BEIJING, July 17 A series of "mini-stimulus"
policies designed to rejuvenate China's flagging economy will
help support steel demand over the coming months, but prices
will continue to be weighed down by a supply glut, the country's
steel association said on Thursday.
China's economy grew at an annual rate of 7.5 percent in the
second quarter, up slightly from 7.4 percent in the first three
months of the year, responding to a modest stimulus package that
included tax cuts for small firms, reserve requirement cuts for
some banks and infrastructure spending.
New housing construction helped drive an improvement in
steel demand in June, and inventory levels declined 5.65 percent
declined from the end of May, but prices still remained near
11-year lows, the China Iron and Steel Association (CISA) said.
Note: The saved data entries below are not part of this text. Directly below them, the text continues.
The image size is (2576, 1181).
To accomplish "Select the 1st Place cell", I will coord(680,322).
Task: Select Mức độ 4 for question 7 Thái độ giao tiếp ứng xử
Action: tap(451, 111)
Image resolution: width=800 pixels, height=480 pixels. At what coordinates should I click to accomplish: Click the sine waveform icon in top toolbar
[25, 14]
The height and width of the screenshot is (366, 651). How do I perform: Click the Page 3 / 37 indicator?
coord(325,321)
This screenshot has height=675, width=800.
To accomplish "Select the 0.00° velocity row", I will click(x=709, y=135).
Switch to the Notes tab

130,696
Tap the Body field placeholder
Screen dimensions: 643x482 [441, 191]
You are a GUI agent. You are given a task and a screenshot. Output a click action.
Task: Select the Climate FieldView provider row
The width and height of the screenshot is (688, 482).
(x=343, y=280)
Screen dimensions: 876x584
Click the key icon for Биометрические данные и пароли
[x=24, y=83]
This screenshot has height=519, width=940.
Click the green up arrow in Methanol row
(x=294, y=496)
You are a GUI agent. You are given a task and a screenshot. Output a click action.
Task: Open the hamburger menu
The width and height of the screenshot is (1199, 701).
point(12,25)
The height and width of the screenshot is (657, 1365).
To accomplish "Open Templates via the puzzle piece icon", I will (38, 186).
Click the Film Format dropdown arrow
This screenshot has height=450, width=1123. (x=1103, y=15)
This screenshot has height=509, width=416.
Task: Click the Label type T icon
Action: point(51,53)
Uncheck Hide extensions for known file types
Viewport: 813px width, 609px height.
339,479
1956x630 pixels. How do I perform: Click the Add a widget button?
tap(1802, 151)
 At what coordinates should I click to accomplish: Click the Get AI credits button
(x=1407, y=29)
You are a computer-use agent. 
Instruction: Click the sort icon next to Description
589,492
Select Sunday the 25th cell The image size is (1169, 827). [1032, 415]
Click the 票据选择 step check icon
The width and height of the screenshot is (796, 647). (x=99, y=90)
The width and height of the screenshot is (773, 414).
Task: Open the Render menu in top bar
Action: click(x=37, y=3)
"Steel production remains at a high level, which isn't
conducive to easing the oversupply problems in the steel market,
and it will be difficult for steel product prices to see any
large-scale recovery," it said in its monthly market report.
China's steel sector has been plagued by overcapacity, and
industry officials have expressed hope that weakening demand and
higher environmental compliance costs will help winnow out
smaller, inefficient producers.
The local government of the major producing region of Hebei
near Beijing is also planning to shut as much as 60 million
tonnes of ageing, polluting steel capacity by 2017.
Daily crude steel production still hit a record 2.31 million
tonnes in June, data from the National Bureau of Statistics
showed on Wednesday, with output over the first six months of
the year reaching 411.9 million tonnes, up 3 percent.
CISA said that while fixed asset investment in the ferrous
metals sector fell 8.4 percent to 215.7 billion yuan ($34.77
billion) in the first half of 2014, it remained at a relatively
high level and new production capacity was still coming on line.
Industry estimates suggest China's total steel capacity
stands at more than 1 billion tonnes, compared to an annual
production rate of 779 million tonnes in 2013.